Aim: Which of the lines below contain the word "button"? Return each one in full.

Data shown:

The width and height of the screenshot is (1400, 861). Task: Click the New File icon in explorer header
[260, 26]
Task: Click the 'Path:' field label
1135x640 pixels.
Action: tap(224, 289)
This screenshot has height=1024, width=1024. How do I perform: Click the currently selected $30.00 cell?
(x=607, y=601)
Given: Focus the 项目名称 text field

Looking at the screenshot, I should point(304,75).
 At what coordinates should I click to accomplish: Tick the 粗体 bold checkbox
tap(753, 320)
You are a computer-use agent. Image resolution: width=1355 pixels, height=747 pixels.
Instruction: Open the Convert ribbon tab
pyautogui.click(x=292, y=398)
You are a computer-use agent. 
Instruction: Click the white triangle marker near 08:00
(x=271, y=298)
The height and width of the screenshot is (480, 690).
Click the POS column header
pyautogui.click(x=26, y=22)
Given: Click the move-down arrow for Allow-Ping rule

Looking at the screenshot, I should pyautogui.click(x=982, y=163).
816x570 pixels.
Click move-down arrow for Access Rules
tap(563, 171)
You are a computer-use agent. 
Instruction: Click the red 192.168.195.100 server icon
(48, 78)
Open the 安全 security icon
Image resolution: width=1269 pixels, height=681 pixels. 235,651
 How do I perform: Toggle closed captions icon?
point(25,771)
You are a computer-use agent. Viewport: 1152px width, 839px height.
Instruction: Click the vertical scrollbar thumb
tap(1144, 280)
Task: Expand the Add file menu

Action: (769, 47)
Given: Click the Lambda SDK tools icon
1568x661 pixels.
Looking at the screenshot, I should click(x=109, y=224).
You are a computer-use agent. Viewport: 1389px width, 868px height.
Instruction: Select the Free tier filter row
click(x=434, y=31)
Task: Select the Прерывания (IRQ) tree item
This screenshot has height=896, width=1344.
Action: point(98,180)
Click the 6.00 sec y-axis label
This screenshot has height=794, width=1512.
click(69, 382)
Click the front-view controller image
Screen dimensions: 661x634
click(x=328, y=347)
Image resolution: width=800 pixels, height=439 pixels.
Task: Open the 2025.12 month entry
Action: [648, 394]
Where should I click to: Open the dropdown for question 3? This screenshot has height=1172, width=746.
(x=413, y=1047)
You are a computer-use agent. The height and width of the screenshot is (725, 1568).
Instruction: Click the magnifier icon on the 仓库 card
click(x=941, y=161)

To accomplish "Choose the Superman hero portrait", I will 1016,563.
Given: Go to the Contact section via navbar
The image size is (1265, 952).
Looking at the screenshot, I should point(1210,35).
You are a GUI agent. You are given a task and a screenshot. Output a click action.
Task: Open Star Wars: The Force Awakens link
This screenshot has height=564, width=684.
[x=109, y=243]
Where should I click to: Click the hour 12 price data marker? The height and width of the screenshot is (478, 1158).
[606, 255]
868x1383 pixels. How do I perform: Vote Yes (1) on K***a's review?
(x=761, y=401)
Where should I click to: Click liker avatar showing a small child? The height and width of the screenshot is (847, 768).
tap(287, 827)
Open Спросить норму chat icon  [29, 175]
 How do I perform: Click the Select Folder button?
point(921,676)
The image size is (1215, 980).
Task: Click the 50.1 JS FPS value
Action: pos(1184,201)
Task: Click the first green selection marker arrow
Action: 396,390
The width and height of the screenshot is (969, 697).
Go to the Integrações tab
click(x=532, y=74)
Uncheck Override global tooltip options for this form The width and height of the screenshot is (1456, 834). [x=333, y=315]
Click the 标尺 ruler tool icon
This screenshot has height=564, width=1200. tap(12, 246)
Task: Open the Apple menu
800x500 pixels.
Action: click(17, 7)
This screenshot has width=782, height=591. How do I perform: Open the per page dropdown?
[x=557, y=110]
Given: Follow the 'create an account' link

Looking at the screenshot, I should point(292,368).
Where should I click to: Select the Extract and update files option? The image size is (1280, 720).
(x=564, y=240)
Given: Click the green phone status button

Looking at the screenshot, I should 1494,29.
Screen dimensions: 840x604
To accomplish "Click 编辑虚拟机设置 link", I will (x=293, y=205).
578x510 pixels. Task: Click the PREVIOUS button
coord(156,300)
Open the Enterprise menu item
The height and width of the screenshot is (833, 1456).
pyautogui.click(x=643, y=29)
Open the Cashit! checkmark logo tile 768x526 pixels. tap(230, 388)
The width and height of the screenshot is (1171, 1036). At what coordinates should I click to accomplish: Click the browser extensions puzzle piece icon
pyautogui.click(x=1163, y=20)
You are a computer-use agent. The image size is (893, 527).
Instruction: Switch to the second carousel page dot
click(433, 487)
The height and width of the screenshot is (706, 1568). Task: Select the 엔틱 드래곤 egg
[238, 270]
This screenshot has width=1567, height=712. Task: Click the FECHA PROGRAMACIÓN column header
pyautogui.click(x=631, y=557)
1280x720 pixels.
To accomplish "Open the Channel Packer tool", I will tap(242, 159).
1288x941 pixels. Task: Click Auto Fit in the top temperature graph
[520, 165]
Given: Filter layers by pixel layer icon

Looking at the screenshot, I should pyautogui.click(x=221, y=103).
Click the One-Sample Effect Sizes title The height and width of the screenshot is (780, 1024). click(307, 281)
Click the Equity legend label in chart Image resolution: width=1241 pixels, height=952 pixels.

Task answer:
 How do I perform: Click the Select Folder button?
Given: Click the green phone status button
578x510 pixels. Task: Click the PREVIOUS button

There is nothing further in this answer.